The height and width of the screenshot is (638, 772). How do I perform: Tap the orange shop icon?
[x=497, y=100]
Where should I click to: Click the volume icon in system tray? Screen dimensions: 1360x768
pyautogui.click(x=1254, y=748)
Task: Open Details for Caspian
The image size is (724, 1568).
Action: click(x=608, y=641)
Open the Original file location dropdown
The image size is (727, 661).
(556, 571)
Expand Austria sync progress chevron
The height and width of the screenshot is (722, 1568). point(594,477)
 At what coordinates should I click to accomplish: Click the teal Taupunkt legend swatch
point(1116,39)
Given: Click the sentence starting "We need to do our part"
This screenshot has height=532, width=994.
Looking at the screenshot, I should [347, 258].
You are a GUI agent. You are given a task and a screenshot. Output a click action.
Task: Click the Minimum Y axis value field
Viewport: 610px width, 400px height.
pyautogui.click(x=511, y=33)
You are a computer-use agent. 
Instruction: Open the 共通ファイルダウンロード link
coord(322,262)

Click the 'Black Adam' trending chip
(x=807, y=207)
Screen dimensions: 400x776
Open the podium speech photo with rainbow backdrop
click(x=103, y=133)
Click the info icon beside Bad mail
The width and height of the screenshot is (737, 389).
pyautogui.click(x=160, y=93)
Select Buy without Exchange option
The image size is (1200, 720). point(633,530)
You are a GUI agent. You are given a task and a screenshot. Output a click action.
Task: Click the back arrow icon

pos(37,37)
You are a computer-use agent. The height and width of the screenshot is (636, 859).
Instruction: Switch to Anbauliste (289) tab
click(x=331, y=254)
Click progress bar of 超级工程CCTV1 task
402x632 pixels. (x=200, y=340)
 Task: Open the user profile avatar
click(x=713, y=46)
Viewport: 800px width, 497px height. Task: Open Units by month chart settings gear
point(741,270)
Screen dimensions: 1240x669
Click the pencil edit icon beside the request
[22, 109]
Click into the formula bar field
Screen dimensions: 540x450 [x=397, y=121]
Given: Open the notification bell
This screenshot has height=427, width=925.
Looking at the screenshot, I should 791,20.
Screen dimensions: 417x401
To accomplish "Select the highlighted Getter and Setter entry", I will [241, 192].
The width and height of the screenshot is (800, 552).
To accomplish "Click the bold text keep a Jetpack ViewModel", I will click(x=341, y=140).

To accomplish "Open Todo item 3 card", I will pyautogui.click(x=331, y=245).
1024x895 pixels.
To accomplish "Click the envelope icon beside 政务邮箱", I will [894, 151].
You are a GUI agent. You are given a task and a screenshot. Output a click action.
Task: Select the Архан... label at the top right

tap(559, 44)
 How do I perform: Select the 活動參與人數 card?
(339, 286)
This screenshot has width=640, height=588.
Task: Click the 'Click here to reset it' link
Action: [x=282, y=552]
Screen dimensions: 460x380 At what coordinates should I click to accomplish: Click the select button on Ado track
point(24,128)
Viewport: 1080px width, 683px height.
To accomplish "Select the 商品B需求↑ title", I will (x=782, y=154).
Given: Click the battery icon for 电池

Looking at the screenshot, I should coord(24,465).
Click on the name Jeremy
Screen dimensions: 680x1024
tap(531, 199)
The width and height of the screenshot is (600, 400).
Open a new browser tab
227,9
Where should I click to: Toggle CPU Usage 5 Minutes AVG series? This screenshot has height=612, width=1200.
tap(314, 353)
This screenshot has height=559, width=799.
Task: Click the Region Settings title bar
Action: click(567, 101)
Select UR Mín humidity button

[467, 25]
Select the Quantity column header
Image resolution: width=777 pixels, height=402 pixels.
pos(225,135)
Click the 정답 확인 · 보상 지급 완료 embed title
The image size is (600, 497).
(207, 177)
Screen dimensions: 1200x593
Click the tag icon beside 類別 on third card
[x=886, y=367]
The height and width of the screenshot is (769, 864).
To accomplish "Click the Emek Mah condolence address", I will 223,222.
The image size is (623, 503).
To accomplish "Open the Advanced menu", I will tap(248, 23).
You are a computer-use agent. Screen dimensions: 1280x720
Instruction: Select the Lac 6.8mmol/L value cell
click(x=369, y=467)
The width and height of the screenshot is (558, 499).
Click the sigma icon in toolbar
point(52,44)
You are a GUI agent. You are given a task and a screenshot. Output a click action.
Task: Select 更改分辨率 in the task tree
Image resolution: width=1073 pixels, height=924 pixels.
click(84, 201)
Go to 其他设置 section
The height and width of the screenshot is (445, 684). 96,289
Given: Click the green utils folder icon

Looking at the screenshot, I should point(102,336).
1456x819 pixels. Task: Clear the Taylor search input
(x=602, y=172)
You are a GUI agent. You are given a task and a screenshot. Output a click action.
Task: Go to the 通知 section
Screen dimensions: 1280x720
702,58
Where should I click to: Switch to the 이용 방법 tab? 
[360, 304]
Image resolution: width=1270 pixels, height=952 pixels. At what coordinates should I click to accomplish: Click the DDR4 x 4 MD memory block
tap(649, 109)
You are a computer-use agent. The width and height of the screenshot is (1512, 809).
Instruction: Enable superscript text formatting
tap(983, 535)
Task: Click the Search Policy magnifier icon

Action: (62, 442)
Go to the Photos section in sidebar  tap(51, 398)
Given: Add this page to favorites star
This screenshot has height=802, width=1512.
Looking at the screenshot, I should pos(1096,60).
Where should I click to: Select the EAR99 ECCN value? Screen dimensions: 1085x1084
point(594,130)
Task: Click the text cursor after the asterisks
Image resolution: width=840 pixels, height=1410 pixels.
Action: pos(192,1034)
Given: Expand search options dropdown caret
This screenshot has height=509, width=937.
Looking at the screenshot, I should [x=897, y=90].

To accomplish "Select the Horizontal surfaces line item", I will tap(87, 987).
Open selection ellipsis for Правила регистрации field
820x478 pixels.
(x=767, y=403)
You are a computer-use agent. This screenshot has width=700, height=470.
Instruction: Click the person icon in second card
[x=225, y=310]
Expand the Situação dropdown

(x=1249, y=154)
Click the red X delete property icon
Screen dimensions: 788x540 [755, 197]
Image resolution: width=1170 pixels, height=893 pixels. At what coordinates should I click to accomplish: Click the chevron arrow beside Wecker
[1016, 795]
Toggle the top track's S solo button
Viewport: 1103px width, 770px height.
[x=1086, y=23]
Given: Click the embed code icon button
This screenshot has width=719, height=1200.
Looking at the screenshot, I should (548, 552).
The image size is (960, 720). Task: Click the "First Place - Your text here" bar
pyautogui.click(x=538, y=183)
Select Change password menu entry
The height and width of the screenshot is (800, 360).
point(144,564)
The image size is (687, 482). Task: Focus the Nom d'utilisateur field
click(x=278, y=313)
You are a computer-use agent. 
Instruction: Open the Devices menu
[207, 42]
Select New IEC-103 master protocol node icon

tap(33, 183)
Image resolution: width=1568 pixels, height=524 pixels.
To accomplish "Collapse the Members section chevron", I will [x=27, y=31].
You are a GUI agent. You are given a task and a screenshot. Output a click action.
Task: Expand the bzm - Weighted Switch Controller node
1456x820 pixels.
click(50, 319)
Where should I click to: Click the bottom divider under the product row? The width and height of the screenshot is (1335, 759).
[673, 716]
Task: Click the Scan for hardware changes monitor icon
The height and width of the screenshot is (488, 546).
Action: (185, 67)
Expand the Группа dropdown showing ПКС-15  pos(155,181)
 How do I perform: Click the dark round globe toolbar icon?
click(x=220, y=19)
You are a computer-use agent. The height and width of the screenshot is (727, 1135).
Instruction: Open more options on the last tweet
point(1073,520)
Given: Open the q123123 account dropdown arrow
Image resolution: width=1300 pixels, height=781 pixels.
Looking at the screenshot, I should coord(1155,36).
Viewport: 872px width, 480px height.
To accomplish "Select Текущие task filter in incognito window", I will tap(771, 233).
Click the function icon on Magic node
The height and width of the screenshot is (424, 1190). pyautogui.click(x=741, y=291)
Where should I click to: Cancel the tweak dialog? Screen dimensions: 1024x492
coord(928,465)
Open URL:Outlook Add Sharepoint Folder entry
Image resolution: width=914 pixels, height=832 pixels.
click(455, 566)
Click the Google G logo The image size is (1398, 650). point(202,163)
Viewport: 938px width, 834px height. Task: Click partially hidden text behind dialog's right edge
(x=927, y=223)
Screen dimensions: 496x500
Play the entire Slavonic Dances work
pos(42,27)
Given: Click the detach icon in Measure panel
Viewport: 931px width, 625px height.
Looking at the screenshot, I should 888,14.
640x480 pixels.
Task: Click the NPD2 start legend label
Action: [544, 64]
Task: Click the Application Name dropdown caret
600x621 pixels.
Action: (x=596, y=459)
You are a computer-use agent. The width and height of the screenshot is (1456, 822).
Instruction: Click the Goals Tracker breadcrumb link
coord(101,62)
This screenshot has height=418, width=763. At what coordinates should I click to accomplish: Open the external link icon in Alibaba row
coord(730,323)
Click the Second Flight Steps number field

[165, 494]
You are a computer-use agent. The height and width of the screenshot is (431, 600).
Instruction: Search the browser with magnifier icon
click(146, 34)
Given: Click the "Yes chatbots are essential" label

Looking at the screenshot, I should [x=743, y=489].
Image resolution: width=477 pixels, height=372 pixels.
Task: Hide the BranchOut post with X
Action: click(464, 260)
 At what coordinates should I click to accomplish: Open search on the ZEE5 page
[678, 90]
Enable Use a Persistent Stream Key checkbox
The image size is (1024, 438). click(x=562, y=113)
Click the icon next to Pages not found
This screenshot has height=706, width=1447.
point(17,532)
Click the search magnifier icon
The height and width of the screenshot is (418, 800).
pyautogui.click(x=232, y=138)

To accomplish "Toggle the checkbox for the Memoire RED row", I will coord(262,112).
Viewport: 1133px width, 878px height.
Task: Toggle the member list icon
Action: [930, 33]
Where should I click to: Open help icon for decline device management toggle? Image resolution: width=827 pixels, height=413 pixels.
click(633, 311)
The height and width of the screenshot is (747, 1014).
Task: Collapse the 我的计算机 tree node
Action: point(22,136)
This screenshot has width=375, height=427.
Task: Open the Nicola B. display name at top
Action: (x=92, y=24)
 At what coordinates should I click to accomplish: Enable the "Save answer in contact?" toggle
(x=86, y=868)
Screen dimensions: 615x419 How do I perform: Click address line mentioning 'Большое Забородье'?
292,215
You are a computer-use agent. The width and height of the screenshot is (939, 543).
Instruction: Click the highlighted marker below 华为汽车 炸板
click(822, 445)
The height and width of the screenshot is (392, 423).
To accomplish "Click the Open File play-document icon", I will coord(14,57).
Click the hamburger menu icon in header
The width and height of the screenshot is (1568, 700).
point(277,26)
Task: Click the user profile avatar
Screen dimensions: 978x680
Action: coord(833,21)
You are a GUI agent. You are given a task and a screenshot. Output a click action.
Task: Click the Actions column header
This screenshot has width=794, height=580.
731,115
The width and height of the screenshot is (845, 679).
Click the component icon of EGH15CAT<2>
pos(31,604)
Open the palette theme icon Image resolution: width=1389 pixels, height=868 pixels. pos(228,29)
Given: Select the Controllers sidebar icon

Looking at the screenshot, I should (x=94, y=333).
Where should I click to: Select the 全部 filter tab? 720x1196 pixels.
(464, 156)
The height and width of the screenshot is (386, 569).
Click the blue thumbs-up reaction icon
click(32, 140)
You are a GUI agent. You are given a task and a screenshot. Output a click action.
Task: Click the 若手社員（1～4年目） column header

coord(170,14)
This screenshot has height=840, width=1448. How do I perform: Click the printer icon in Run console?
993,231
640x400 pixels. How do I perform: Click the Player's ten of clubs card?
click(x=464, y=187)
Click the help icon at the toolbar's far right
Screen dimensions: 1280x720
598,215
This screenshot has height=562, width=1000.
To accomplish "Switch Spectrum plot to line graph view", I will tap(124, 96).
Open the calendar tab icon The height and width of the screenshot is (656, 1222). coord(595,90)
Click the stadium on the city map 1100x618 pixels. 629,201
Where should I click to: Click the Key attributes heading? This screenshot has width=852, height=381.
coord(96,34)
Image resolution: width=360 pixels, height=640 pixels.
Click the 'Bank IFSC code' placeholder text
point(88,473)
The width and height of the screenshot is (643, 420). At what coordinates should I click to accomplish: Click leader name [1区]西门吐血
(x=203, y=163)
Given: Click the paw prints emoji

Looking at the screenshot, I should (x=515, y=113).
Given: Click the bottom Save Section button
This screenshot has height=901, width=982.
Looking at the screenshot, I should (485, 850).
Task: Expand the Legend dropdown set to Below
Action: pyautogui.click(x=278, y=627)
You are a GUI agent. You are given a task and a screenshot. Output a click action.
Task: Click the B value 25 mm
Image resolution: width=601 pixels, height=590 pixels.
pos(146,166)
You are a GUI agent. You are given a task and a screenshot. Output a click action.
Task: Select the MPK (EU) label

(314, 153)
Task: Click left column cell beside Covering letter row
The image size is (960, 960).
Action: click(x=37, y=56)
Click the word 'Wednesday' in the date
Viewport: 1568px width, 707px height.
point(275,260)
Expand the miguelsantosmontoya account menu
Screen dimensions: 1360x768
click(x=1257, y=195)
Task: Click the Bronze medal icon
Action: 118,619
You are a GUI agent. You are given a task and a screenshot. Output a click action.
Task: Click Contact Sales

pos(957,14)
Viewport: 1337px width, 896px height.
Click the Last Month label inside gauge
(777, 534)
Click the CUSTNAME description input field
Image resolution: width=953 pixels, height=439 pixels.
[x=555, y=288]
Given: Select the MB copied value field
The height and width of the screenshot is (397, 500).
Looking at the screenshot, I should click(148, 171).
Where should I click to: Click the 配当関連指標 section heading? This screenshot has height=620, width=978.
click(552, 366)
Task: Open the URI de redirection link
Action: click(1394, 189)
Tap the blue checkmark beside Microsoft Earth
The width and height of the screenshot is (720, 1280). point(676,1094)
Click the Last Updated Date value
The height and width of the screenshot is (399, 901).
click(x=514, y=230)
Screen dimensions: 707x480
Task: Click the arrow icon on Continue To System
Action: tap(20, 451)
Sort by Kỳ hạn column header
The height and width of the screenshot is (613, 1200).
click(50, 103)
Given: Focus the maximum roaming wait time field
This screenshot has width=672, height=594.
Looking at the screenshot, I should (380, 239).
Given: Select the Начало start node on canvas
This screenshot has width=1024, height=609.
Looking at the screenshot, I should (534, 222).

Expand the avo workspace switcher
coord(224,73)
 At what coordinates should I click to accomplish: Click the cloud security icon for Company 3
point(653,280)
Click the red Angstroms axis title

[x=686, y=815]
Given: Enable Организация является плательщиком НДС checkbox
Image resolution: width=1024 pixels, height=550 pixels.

INSTRUCTIONS TO FOLLOW> Your answer must be the lines above from the one containing "is (636, 859)." to the one containing "Screen dimensions: 1240x669", both included, restated word for word.

ANSWER TO THIS PROBLEM>
You are a computer-use agent. The height and width of the screenshot is (636, 859).
Instruction: Switch to Anbauliste (289) tab
click(x=331, y=254)
Click progress bar of 超级工程CCTV1 task
402x632 pixels. (x=200, y=340)
 Task: Open the user profile avatar
click(x=713, y=46)
Viewport: 800px width, 497px height. Task: Open Units by month chart settings gear
point(741,270)
Screen dimensions: 1240x669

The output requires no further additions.